## TEXTO DEL DOCUMENTO
******

20200610




LAS BARRAS DE MADRID

Desde mi Kiosco.  X.  Una visión alcazareña en la mitad del siglo XX









Aquella tarde de tormenta veraniega había sido decisiva, anunciaba la finalización del verano escolar y no hacía tanto calor. Después de hablarlo con los primos cercanos, los vecinos y los chicos del colegio, era definitivo: saldríamos del pueblo en una aventura como si se tratara de subir al Machu Pichu. En mi libro de aquel verano “Horizonte Juvenil”, leí muchas veces el reportaje y me ensimismaba mirando sus piedras. La idea era llegar a los molinos de las “fontanillas” y remojarnos en los “pilancones”, todos conocíamos el camino por haber ido a merendar las tardes de San Marcos.
Quedamos después de comer en las cuatro esquinas del registro, el Cristo, Lubián…. de todos los que saldríamos, solo fuimos dos. Los demás se echaron la siesta. Pero no nos importó y comenzamos andar. En un saquillo de cuadros teníamos las provisiones, pan, chocolate, una botella de gaseosa de la Prosperidad con agua, una navaja y una caja de cerillas. Cruzamos las calles por las aceras de la sombra hasta llegar a la de Arjona, continuamos hasta el Arenal, y comenzamos el ascenso al cerro por los negros adoquines de la carretera. Algún camión pasó delante y nosotros pasamos por los olores a hierro, pan, vino, gasolina de aquella calle interminable. Alcanzado el primer repecho comenzamos a atisbar el humo de la estación del tren y ya en el llano, la vista de las barras flanqueadas de bodegas nos animó a apretar el paso.

******

## DATOS
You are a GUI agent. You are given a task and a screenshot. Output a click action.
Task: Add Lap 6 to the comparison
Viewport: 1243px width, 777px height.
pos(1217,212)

******

## LO QUE SE PIDE
1) Vuelve a escribir tal cual un fragmento del relato de la excursión a las barras: empieza en las palabras "Quedamos después de" y detente después de "apretar el paso.".
2) En el relato de la excursión a las barras, ¿qué provisiones llevaban en el saquillo de cuadros?
3) Por favor, sigue escribiendo el relato de la excursión a las barras a partir de su última frase.
El material no hace falta para nada.

## RESULTADOS
1)
Quedamos después de comer en las cuatro esquinas del registro, el Cristo, Lubián…. de todos los que saldríamos, solo fuimos dos. Los demás se echaron la siesta. Pero no nos importó y comenzamos andar. En un saquillo de cuadros teníamos las provisiones, pan, chocolate, una botella de gaseosa de la Prosperidad con agua, una navaja y una caja de cerillas. Cruzamos las calles por las aceras de la sombra hasta llegar a la de Arjona, continuamos hasta el Arenal, y comenzamos el ascenso al cerro por los negros adoquines de la carretera. Algún camión pasó delante y nosotros pasamos por los olores a hierro, pan, vino, gasolina de aquella calle interminable. Alcanzado el primer repecho comenzamos a atisbar el humo de la estación del tren y ya en el llano, la vista de las barras flanqueadas de bodegas nos animó a apretar el paso.

2) Pan, chocolate, una botella de gaseosa de la Prosperidad con agua, una navaja y una caja de cerillas.

3)
Entrábamos en un nuevo pueblo, lleno de industrias y trabajadores que cruzaban las bocacalles de un sitio a otro, las bodegas y los talleres se acompañaban del ir y venir de los vehículos que acababan de cruzar el paso a nivel con barrera de la carretera de Miguel Estaban, después de entrar el tren de Madrid.
Las barras estaban señaladas con unos hitos con rayas rojas. Tres, dos y uno con sus respectivas rayas, después de los vehículos nos cruzamos con un rebaño de ovejas que marcaron el último olor de la Rondilla, dejando el suelo a su paso lleno de excrementos, pequeñas bolas negras que soltaban andando dejando el rastro de su viaje diario al aprisco y al campo. Hoy apenas se las ve por los cerros.
Al llegar al último aviso de la barrera nos sentamos en unas piedras, donde otras veces vimos sentado al hombre de los periódicos, que siempre nos saludaba con “Buenas tardes”. Descansamos, y animados cruzamos las vías con cuidado de pisar correctamente sobre las maderas y los raíles, evitando en lo posible los contracarriles, perfectamente limpios para que entraran por ellos las pestañas de las ruedas; aunque las barras estaban verticales, pasamos por el arco casi pegado a la pared, seguramente para no llamar la atención del personal de la cabina enclavamiento. La llamaban tercer piloto.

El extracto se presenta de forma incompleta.